Excerpts from Jim Conrad's
Naturalist Newsletter
from the March 11, 2012 Newsletter issued from Hacienda Chichen Resort beside Chichén Itzá Ruins; limestone bedrock; elevation ~39m (~128ft), N20.675°, W88.569°; central Yucatán state, MÉXICO
DIPHYSA SHRUB
Typically if you see the fruit, or bean-bearing legume, of a member of the ubiquitous Bean Family, you recognize right off what you're seeing. However, there's a Bean Family member fruiting here nowadays whose fruits don't look like legumes. They're shown above.
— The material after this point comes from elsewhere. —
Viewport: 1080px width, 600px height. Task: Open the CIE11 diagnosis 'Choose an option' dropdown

Those legumes are " inflated," or bladder-like, with the beans suspended inside them. At least the leaves look right for the Bean Family, a bit like North America's Black Locust leaves.
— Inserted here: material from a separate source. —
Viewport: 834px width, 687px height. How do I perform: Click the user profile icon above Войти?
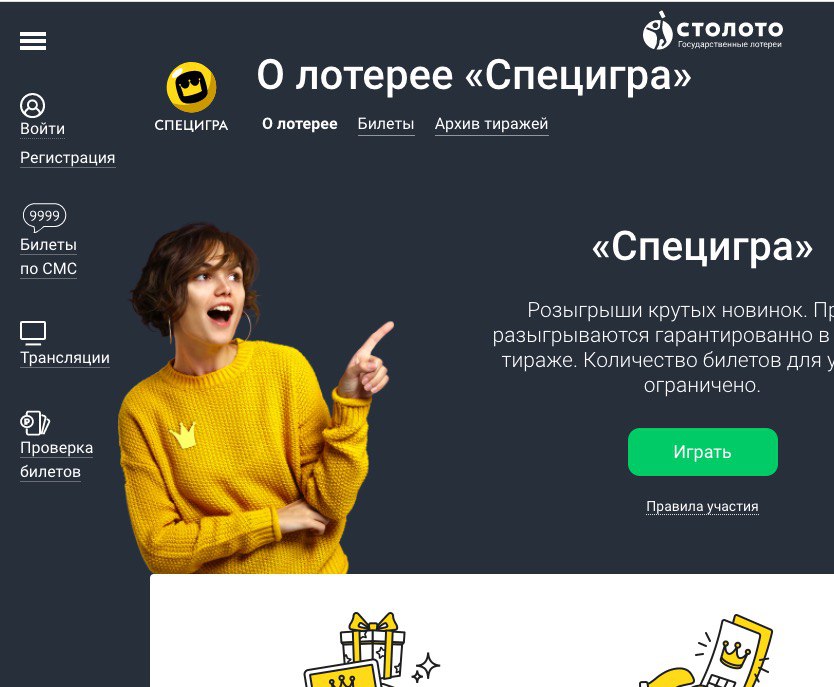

This is DIPHYSA CARTHAGENENSIS, found from southern Mexico to northern South America. There is no good English name for it, though the Maya, with their eye for the unusual, have several.
It happens that last February I photographed the shrub's flowers but was unable to identify them. You can see the interesting way the yellow blossoms hang below:
And a front view of an individual blossom is shown below:
The online, free Atlas de las Plantas de la Medicina Tradicional Mexicana reports that the main medicinal use for the species is against respiratory ailments, but also it says that in some places a cataplasm is made of the leaves to heal wounds and inflammations. Sometimes infusions of its leaves are used against fevers. Inhaling the air off freshly macerated leaves prevents motion sickness. In some places drinking water in which ground bark has been steeped is used against snakebite, but here in the Yucatán the same concoction is used for dysentery.
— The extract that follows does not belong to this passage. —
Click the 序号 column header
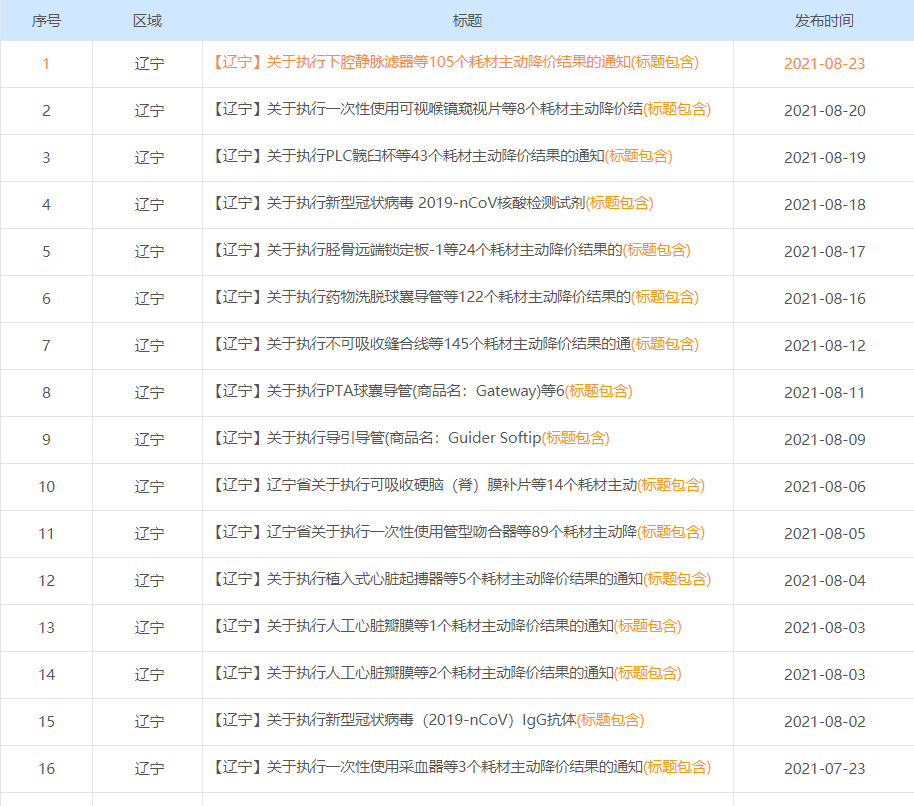[46, 19]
As so often is the case with these medicinal herbs, the reported uses are so varied and inconsistent with one another that you suspect the efficacy of them all. The Atlas comments on the lack of experimental data to back up the claims.
from the June 18, 2017 Newsletter issued from Rancho Regensis north of Valladolid, Yucatán, MÉXICO;
elevation ~40m (~130 ft), N~20.876°, W~88.170°
DZUDZUC THE LADDER TREE
The rancho's Maya crew is underpinning the part of the hut I live in, the porch of which partly extends over a deep pit. For a couple of weeks they've been digging away crumbly limestone below the porch, to make way for a concrete column. The resulting limestone rubble on the pit's floor was shoveled into discarded livestock-feedsacks, which were slung over the shoulders, and carried outside the pit, using a homemade ladder. The strength and endurance of the Maya crew was impressive, but also was the flimsy-looking ladder, which didn't at all look capable of bearing all that weight. You can see the ladder below:
The metal ladder, part of which is visible at the picture's lower, left corner, appeared only when the concrete-pouring crew arrived.
I asked my Maya friends what tree they'd made the ladder from. "Dzudzuc," they replied, and everyone had a story about how strong and resistant to decay Dzudzuc wood is. When I asked Juan if he could show me a Dzudzuc tree he instantly steeped into the woods, grabbed a young tree's trunk, and declared it a Dzudzuc. Dzudzuc is very common here, at least in the thin soil atop the limestone mound on which I live. It's Diphysa carthagenensis, profiled above.